Entries taken from a collection:
----
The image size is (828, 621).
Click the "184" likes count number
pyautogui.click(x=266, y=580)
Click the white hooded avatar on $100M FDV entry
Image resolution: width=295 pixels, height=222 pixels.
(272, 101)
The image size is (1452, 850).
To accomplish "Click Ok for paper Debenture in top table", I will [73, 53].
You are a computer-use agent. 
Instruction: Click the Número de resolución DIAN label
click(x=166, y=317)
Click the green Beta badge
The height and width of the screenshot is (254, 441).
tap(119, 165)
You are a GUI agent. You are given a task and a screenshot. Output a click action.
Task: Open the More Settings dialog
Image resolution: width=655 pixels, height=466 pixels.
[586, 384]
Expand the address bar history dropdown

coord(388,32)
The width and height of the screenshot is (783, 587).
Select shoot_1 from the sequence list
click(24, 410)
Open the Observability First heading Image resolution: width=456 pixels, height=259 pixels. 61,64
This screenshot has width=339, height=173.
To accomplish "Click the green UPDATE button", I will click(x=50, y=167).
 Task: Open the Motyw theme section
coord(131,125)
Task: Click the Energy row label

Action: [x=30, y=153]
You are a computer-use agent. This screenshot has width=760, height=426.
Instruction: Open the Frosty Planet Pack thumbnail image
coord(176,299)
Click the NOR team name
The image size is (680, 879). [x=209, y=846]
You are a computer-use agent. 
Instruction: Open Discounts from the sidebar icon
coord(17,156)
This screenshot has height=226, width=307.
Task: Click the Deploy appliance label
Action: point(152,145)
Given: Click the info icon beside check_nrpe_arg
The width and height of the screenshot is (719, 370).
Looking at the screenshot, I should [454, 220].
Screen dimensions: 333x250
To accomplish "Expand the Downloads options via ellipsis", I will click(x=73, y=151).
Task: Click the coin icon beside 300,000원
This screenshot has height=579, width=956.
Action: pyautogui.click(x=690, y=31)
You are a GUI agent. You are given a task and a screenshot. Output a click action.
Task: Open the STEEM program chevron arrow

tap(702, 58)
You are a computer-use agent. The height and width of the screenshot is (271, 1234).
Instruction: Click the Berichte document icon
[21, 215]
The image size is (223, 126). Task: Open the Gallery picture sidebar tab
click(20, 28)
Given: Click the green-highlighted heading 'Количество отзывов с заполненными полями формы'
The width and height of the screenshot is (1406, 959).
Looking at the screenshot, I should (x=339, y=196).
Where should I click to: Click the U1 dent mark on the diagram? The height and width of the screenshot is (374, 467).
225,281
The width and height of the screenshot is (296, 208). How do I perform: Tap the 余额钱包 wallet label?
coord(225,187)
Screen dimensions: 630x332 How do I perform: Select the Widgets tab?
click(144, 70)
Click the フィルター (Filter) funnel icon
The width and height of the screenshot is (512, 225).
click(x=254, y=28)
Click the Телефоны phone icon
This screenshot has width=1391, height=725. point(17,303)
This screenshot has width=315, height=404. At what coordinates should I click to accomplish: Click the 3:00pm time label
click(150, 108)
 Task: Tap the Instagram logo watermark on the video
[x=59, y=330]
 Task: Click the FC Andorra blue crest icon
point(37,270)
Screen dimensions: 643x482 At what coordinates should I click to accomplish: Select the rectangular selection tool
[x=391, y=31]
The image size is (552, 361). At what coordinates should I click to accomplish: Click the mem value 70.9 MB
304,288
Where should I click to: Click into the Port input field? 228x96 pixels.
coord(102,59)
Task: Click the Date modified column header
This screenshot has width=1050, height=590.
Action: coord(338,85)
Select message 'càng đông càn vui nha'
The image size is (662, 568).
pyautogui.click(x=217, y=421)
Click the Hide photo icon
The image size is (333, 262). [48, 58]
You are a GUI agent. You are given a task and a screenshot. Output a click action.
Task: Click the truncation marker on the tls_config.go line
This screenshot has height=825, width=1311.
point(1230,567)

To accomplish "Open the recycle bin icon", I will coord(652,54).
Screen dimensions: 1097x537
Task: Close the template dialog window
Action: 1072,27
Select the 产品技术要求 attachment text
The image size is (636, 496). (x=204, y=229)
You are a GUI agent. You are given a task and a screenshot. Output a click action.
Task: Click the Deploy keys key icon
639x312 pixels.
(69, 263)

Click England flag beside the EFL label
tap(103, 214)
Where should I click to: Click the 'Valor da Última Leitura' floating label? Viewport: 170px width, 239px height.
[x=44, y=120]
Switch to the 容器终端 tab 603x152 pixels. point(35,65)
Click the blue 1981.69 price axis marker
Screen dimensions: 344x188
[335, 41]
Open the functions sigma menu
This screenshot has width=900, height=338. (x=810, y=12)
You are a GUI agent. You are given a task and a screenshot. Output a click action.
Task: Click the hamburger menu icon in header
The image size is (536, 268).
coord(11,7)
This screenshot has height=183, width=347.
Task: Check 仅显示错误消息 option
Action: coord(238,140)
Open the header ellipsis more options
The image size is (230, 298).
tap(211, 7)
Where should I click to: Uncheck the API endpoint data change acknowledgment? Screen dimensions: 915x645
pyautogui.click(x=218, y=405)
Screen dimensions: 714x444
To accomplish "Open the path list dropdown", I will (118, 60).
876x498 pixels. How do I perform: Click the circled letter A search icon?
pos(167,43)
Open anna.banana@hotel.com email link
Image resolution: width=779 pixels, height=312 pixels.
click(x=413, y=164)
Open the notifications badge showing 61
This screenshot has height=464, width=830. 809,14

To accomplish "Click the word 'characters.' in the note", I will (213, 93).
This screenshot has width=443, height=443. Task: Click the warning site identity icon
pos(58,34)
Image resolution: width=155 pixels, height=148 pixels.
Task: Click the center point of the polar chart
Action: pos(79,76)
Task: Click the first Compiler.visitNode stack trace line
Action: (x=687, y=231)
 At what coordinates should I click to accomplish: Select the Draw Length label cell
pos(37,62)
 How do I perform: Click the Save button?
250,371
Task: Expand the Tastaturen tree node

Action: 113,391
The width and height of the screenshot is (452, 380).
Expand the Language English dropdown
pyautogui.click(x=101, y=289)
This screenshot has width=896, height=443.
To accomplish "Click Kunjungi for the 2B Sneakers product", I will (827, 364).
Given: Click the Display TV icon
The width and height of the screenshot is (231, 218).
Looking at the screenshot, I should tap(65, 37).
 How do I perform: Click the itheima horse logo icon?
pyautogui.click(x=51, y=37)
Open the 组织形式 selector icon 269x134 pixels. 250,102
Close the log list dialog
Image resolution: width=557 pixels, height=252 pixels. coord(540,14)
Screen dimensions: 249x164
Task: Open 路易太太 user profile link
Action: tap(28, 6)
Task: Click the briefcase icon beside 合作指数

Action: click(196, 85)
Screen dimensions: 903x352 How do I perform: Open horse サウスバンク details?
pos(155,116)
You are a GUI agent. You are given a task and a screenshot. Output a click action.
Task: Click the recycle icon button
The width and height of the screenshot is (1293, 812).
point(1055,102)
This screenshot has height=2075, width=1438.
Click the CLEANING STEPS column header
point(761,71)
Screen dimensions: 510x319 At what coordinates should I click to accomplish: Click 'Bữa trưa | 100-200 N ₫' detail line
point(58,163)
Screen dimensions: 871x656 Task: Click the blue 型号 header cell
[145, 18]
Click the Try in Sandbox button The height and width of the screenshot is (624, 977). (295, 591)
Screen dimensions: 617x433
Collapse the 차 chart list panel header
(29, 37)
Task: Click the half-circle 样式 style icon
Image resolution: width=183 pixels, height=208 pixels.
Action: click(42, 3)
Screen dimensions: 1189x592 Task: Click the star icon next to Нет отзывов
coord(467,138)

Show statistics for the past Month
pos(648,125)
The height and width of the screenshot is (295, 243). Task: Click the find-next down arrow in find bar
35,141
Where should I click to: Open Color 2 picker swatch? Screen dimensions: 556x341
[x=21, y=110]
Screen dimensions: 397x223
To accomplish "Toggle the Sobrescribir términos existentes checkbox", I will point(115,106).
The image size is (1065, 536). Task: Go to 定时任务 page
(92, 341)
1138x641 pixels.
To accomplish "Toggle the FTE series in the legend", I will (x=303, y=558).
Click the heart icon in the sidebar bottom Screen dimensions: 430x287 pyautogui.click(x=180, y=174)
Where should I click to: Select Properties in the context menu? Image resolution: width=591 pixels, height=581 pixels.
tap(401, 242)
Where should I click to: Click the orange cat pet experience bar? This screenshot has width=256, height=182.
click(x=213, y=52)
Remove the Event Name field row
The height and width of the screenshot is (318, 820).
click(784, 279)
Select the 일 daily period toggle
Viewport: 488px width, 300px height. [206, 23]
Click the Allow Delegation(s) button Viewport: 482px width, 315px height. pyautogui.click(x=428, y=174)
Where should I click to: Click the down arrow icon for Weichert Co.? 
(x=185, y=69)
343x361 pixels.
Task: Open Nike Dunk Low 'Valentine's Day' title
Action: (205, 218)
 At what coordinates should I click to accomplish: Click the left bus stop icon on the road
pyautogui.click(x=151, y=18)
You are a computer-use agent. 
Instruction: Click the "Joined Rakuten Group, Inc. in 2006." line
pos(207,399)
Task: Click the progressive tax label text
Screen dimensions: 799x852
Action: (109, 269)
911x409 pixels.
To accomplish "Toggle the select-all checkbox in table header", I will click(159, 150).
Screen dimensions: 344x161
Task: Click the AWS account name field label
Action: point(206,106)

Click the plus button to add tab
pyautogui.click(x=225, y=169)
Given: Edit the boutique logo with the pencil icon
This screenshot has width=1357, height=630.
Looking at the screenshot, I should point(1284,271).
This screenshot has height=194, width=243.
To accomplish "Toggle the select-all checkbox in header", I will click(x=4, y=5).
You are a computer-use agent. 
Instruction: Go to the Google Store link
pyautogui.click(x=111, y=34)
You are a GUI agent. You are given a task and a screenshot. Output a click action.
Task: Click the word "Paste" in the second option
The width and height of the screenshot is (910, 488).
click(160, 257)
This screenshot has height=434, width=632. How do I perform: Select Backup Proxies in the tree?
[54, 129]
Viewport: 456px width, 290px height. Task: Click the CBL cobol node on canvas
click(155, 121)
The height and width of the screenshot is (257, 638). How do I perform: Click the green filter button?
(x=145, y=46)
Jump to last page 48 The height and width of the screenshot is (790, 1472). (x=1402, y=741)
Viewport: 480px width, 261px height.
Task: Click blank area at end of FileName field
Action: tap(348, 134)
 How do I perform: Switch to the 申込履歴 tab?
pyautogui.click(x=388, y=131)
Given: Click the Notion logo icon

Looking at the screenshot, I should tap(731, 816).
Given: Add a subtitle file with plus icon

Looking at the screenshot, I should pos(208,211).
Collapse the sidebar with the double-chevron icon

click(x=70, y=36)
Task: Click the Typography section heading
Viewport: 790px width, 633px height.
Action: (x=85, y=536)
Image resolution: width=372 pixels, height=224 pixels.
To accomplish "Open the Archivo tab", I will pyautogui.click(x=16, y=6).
----
What you need to do:
From the entries above, extract every line where the word "marker" appears.

Result:
Task: Click the truncation marker on the tls_config.go line
Click the blue 1981.69 price axis marker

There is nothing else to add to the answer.